3. Some dipshits on youtube were talking about Korean politicians who broadcast their efforts to get into the Korean national assembly buildings live online, as if this was some hilarious attention-grabbing stunt that was totally epic (or whatever the kids are calling it these days. Fleek. No cap. Dab. Sus. Brat.) It was not. Keep in mind, youtube doofuses (Youtufuses), that under Martial Law, people can be arrested without reason… but it becomes a lot harder to arrest a prominent politician if he can say ‘See that camera? 15000 viewers are watching you arrest me right now. Some of them are recording the clip.
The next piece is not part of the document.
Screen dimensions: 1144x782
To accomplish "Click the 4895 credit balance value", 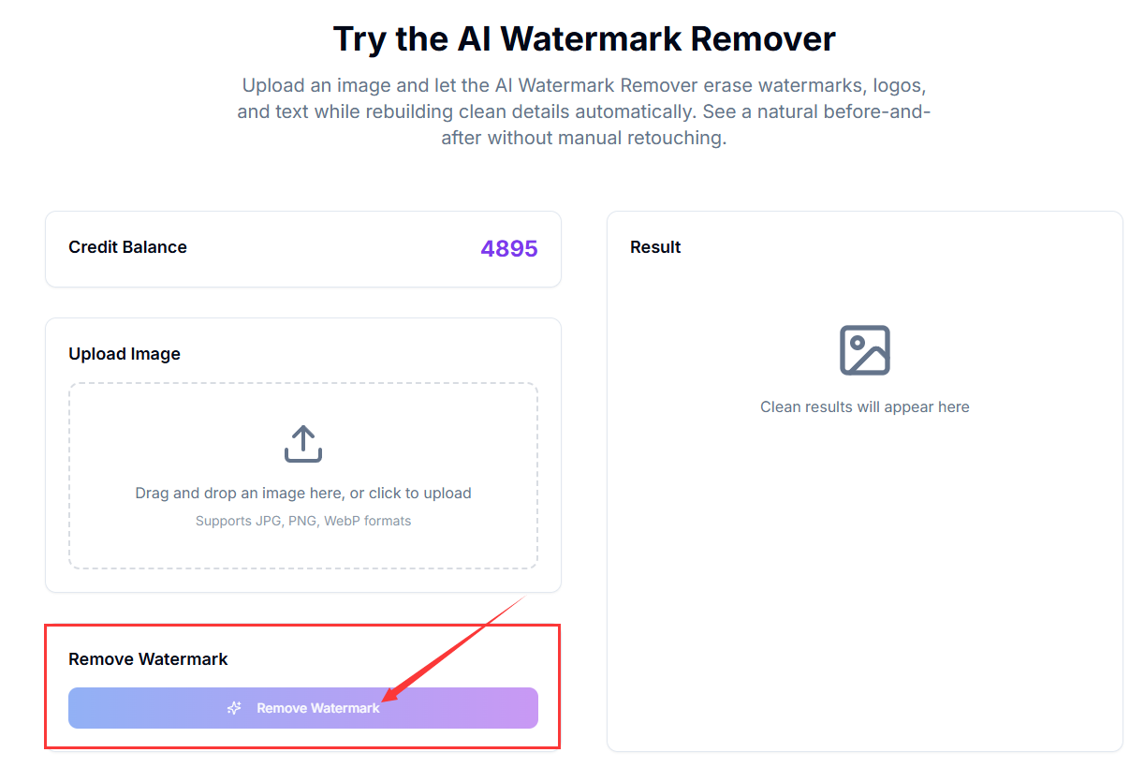I will pos(509,248).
Are you sure this is how you want to become famous?” There was a very, very, very good reason for him to be live streaming his effort to climb the fence and get into the National Assembly buildings.
4. Since Martial Law was overturned, protests have been growing in size, and the first effort to impeach him failed in the National Assembly when nearly all the representatives in the same party as Pres. Yoon left the National Assembly, so that they couldn’t vote, meaning the vote to impeach didn’t reach a quorum (a certain percentage of all representatives have to be present for some kinds of votes, or the vote isn’t valid — or else you could pass laws by saying ‘Everybody from my party, let’s meet at the legislative building at 3am, and we’ll pass these laws unanimously. Mwahaha!”) On December 14, as public pressure continued to grow, including street protests that have sustained impressive numbers, a movement to impeach passed.
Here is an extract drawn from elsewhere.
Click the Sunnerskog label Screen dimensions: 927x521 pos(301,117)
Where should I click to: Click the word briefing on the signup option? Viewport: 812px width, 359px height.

5. This means the impeachment will be referred to Korea’s Constitutional Court — kind of like USA’s Supreme Court, with less corruption and politicization (low bar to clear). They will investigate the case, and ultimately either uphold the impeachment, removing Yoon from office, or overturn it, and return him to power.
6. How shameful if Korea’s conservative party has two conservative presidents impeached in a row! How embarrassing that after being utterly humiliated by the Park Geun-hye scandal, they have apparently learned nothing.
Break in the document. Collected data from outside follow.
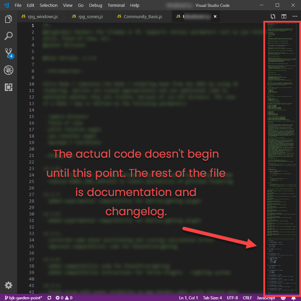
Task: Split the editor using the toolbar icon
Action: coord(285,16)
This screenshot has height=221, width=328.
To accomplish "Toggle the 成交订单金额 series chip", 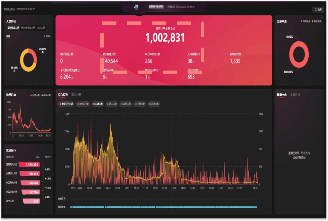I will 66,104.
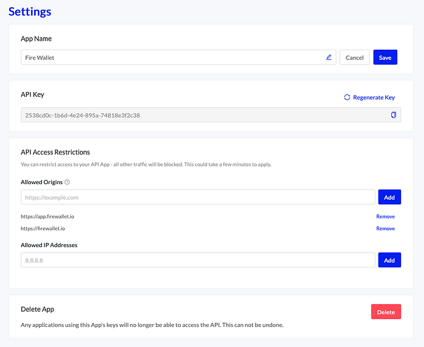Copy the API key using the clipboard icon
This screenshot has width=424, height=347.
[x=393, y=115]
It’s kind of weird to me that two presidents in a row, from the same party, have proven so unfit… usually the kinds of politicians that survive long enough and rise high enough to become a party nominee have learned to be cagey, careful, and prudent by then. Politics is a meat grinder, sure, but the folks who reach the top tend to be survivors. And there are lots of ways politicians can be stupid, rash and corrupt in ways that won’t result in outright removal. Lots of scandals blow over.
It seems they didn’t after Park Geun-hye’s impeachment, but I really hope Korea’s conservative party will now have a serious rethink of how they choose candidates.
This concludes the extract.